[Raw records]
# # # # # # #

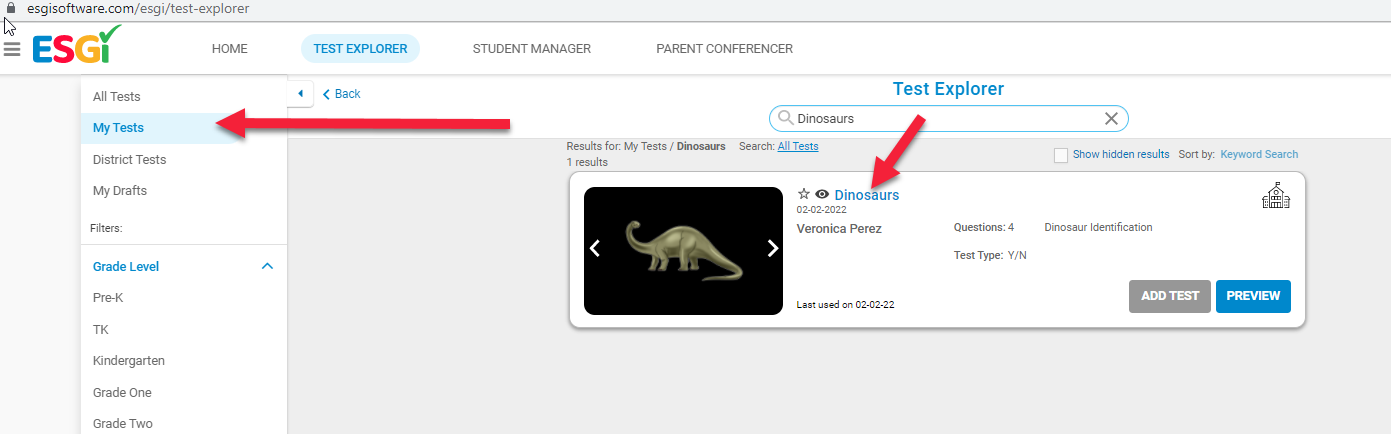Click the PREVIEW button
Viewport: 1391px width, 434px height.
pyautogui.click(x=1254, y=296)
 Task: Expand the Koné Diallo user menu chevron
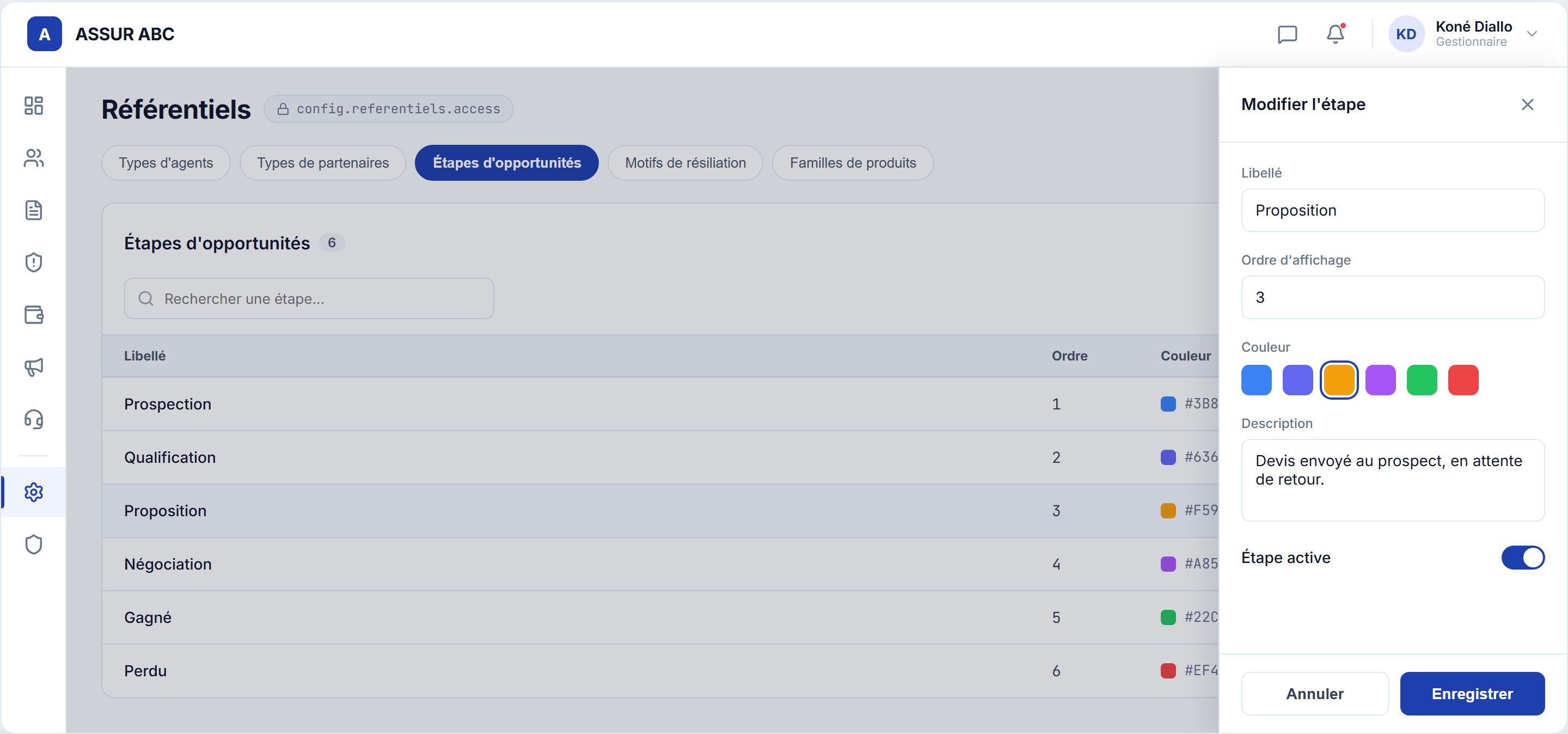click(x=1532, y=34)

# # # # # # #

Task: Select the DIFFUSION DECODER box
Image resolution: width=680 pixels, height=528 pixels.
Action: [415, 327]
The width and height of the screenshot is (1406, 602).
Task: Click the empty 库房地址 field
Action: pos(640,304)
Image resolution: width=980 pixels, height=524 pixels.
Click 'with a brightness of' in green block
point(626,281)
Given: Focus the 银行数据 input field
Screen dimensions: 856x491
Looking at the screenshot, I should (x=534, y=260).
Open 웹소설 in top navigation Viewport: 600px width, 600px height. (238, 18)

# # # # # # #

Rewrite the items that begin at the line containing "Given: Focus the 银行数据 input field" and end with the line containing "Open 웹소설 in", changing "input field" to "text box" and keeping everything else the same.

Given: Focus the 银行数据 text box
Screen dimensions: 856x491
Looking at the screenshot, I should (x=534, y=260).
Open 웹소설 in top navigation Viewport: 600px width, 600px height. (238, 18)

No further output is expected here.